Anyway, I just leave it as is because it looks more straightforward and understandable.

========================================================

//find the largest value in the left brach.

int LeftLargest(Node* root)

{

..if (root->left==NULL)

....return root->value;

..Node* left=root->left;

..while (left->right)

....left=left->right;

..return left->value;

}

//find the smallest value in the right brach.

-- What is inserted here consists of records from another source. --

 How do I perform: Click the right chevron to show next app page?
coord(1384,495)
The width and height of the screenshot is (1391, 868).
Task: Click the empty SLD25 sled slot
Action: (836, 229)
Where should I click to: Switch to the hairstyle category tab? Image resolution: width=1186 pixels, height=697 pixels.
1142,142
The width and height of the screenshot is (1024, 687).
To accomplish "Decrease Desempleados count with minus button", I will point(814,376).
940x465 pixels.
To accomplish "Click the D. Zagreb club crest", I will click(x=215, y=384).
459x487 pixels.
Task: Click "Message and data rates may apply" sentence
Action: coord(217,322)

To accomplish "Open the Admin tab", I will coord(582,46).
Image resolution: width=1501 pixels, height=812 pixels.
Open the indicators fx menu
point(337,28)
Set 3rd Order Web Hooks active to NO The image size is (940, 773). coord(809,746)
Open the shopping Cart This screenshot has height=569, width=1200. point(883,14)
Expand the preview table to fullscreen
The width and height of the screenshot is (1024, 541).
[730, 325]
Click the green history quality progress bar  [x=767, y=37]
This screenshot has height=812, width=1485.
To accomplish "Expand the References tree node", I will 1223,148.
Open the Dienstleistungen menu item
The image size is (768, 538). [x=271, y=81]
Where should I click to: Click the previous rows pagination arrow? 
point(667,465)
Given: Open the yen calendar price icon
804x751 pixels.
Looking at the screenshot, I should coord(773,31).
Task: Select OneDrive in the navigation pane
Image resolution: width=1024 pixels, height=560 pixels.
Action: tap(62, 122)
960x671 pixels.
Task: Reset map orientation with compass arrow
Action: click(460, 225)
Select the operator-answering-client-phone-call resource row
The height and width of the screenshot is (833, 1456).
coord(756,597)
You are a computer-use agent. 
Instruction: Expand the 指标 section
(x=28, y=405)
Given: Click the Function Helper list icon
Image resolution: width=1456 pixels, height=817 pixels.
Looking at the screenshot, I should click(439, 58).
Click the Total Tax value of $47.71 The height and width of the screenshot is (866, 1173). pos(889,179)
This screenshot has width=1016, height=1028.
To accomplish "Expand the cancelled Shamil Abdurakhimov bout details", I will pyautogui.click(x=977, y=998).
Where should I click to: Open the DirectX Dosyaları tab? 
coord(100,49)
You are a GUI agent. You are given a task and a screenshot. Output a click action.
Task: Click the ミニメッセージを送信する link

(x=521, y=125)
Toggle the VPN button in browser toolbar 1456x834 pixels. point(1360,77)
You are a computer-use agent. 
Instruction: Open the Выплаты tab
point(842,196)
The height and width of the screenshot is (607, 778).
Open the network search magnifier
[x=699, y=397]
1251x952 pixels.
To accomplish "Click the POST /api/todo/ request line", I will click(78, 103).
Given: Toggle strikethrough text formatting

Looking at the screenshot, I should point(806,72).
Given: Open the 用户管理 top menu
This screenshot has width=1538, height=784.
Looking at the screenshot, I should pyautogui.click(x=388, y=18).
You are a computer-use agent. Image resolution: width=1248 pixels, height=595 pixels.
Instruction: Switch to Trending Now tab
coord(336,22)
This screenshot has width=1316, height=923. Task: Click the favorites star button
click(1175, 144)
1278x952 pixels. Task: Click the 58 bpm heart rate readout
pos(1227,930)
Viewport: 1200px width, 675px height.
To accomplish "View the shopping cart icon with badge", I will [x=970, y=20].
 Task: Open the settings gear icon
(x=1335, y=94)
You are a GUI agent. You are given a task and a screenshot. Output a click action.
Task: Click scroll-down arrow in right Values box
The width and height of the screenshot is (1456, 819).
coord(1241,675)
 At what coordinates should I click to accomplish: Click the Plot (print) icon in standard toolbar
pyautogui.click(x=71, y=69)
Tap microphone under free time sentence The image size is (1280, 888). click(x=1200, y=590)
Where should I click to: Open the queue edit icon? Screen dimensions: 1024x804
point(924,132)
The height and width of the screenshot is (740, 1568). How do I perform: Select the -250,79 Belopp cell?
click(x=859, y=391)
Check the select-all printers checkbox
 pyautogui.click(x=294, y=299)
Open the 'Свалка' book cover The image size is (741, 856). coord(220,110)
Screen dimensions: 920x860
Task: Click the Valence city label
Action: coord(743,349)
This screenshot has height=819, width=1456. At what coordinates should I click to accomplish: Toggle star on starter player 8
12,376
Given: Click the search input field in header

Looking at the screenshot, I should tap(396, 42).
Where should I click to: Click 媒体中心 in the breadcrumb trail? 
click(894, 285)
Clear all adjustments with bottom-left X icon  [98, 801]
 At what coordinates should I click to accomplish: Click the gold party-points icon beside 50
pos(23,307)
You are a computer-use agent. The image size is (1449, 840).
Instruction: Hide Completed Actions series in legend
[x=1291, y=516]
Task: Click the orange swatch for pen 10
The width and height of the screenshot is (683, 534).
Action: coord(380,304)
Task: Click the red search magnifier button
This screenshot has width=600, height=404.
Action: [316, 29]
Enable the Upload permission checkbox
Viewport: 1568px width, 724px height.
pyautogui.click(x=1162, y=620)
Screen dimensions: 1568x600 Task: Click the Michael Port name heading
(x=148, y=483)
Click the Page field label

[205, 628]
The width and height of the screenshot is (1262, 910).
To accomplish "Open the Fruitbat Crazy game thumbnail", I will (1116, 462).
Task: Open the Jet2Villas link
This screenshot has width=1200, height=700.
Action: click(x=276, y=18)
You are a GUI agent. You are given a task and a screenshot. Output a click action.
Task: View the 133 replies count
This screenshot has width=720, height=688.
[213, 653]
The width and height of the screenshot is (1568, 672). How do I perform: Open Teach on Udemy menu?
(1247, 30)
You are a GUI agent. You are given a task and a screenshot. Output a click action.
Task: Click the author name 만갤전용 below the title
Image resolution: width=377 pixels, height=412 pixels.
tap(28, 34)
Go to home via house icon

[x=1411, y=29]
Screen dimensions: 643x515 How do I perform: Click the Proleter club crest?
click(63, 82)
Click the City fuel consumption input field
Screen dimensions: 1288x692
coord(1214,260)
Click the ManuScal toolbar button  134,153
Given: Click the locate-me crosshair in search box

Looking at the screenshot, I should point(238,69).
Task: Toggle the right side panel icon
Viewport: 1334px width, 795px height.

int RightSmallest(Node* root)

{

..if (root->right==NULL)

....return root->value;

..Node* right=root->right;

..while (right->left)

....right=right->left;

..return right->value;

}

//compare

bool compare(Node* root){

..if ((root->value >= LeftLargest(root))&&

....(root->value <= RightSmallest(root)))

......return true;

..else

....return false;

}

bool postOrder(Node* root)

{

..if (!root)

....return true;

..else if (postOrder(root->left) && postOrder(root->right) && compare(root))

....return true;

..else

......return false;

}

I think the following algo will work though written in C#

```
/// <summary>
///
/// </summary>
/// <param name="node"></param>
/// <returns></returns>
public bool IsBST(Node node)
{
if (node == null)
return true;
else
{
if (!IsBSTUtil(node))
return false;
}
return true;
}
/// <summary>
/// /
/// </summary>
/// <param name="node"></param>
/// <param name="data"></param>
/// <returns></returns>
public bool IsBSTUtil(Node node)
{
if (node == null)
return true;
else
{
if (node.Left != null && node.Left.Data > node.Data)
return false;
if (node.Right != null && node.Right.Data <= node.Data)
return false;
if (!IsBSTUtil(node.Left) || !IsBSTUtil(node.Right))
return false;
}
return true;
}
```

```
// Method to check if binary tree is actually a binary search tree
// Check if the max in the left tree is is less than root node
// Check if the min in the right tree is greater than the root node
// Do this sort of validation for all the nodes.
// Not a better approach as we are calling max and min for each and every
// node
public Integer maxValue(binaryTreeNode b) {
if (b == null)
return 0;
return Math.max(Math.max(maxValue(b.left), maxValue(b.right)), b.value);
}
public Integer minValue(binaryTreeNode b) {
if (b == null)
return Integer.MAX_VALUE;
return Math.min(Math.min(minValue(b.left), minValue(b.right)), b.value);
}
public boolean isBST_1() {
return isBST_1(root);
}
public boolean isBST_1(binaryTreeNode b) {
if (b == null)
return true;
if (b.left != null && b.value <= maxValue(b.left))
return false;
if (b.right != null && b.value >= minValue(b.right))
return false;
return isBST_1(b.left) && isBST_1(b.right);
}
```

```
// Making sure number of traversals are less
public boolean isBST_2() {
return isBST_2(root, Integer.MIN_VALUE, Integer.MAX_VALUE);
}
public boolean isBST_2(binaryTreeNode b, int min, int max) {
if (b == null)
return true;
if (b.value >= max || b.value <= min)
return false;
return isBST_2(b.left, min, b.value) && isBST_2(b.right, b.value, max);
}
```

```
// Making sure number of traversals are less than previous approach
public boolean isBST_2() {
return isBST_2(root, Integer.MIN_VALUE, Integer.MAX_VALUE);
}
public boolean isBST_2(binaryTreeNode b, int min, int max) {
if (b == null)
return true;
if (b.value >= max || b.value <= min)
return false;
return isBST_2(b.left, min, b.value) && isBST_2(b.right, b.value, max);
}
```

```
// Making sure number of traversals are less
public boolean isBST_2() {
return isBST_2(root, Integer.MIN_VALUE, Integer.MAX_VALUE);
}
public boolean isBST_2(binaryTreeNode b, int min, int max) {
if (b == null)
return true;
if (b.value >= max || b.value <= min)
return false;
return isBST_2(b.left, min, b.value) && isBST_2(b.right, b.value, max);
}
```

If we are talking about a binary search tree where the following holds true,

- srihari January 06, 2006left child value <= parent value < right child value

then, an in-order tree walk would give us a sorted list. If we verify that the list is in non-decreasing order then we are done.